The Underwriter is responsible for all sub-underwriting fees in relation to the underwriting of the Options. The Company will utilise it’s capacity under ASX Listing Rule 7.1 to issue the Underwriting Options referred to in (b) and (c) above.
Any shortfall shares to be issued on exercise of outstanding Options by the Underwriter pursuant to the Underwriting Agreement are expected to be issued in accordance with ASX Listing Rule 7.2 (Exception 10). As such, the issue will not require shareholder approval and will not form part of the Company’s ASX Listing Rule 7.1 placement capacity.
The obligation of the Underwriter to the Company to subscribe for shares (Shortfall Shares) on exercise of Options which remain unexercised as at 31 December 2021 is subject to a number of conditions including (but not limited to) the Company providing the Underwriter a shortfall notice specifying the number of outstanding Options as at the Expiry Date and a Certificate confirming (among other things) that no termination event (refer Annexure A) has occurred and the representations and warranties given by the Company are true and correct (Certificate) as at the date of the Certificate.

_Information supplied_:
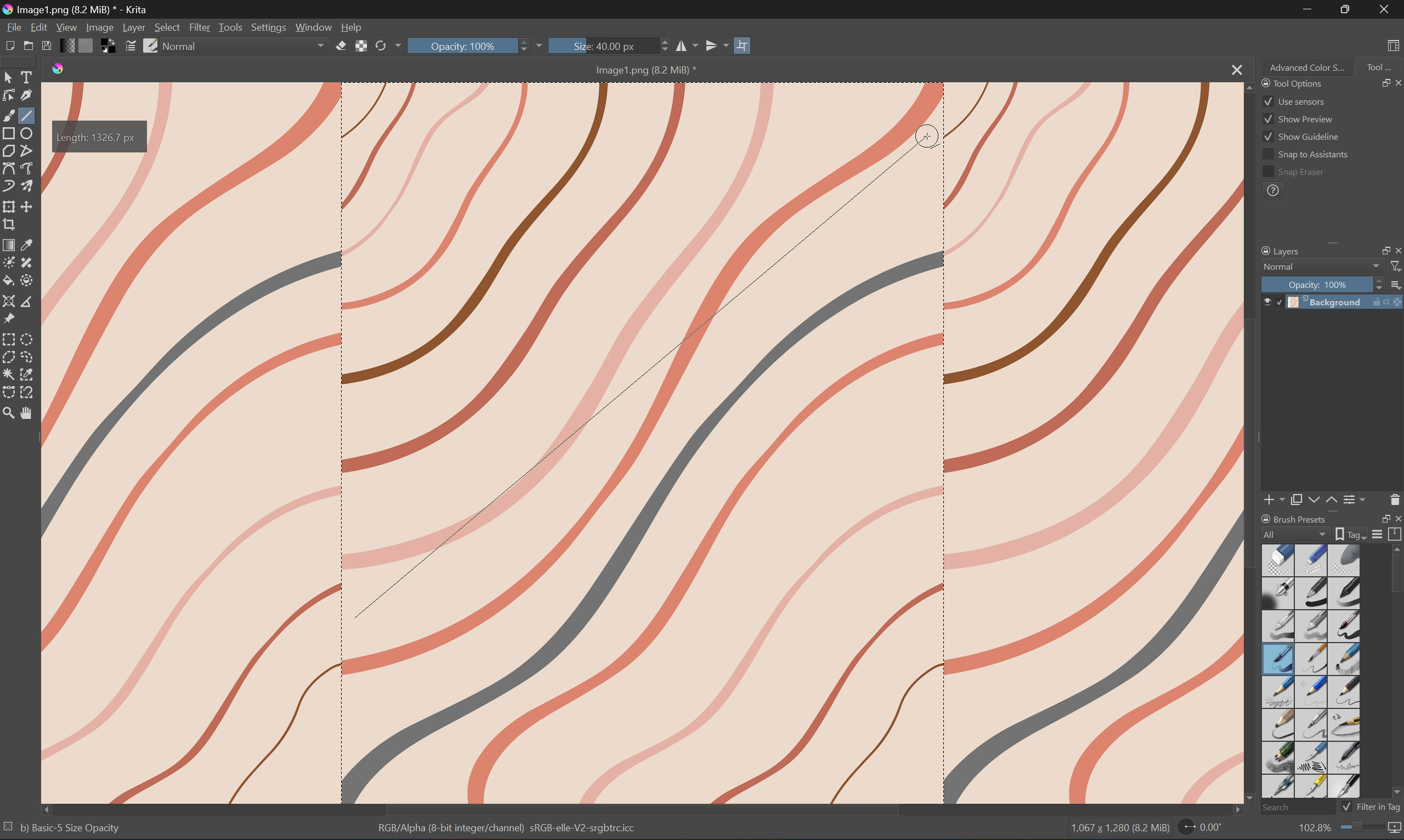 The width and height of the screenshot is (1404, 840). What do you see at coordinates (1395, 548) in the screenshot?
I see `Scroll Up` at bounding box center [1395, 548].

_To-do list_:
1. Answer these questions from the underwriting passage above, one line each:
(a) Who is responsible for all sub-underwriting fees?
(b) Under which listing rule and exception are the shortfall shares expected to be issued?
(c) As at what date must Options remain unexercised for the Underwriter's obligation to subscribe to apply?
2. Based on the underwriting passage, decide whether each statement agrees with it. Answer yes or no, and quote the words that decide it.
(a) Issuing the shortfall shares will need shareholder approval.
(b) One condition of the Underwriter's obligation is that the Company gives it a shortfall notice.
(c) The Company pays the sub-underwriting fees.
3. Turn the paragraph of the underwriting passage that begins "The obligation of the Underwriter to the Company" into a short list that keeps its main facts.

_Outputs for the tasks_:
1.
(a) The Underwriter.
(b) ASX Listing Rule 7.2 (Exception 10).
(c) 31 December 2021.

2.
(a) No. "the issue will not require shareholder approval"
(b) Yes. "the Company providing the Underwriter a shortfall notice specifying the number of outstanding Options as at the Expiry Date"
(c) No. "The Underwriter is responsible for all sub-underwriting fees"

3.
- The Underwriter must subscribe for shares (Shortfall Shares) on exercise of Options still unexercised as at 31 December 2021.
- This obligation is subject to conditions that include, but are not limited to:
  - a shortfall notice from the Company stating the number of outstanding Options as at the Expiry Date
  - a Certificate from the Company confirming, among other things, that no termination event (see Annexure A) has occurred and that the Company's representations and warranties are true and correct as at the date of the Certificate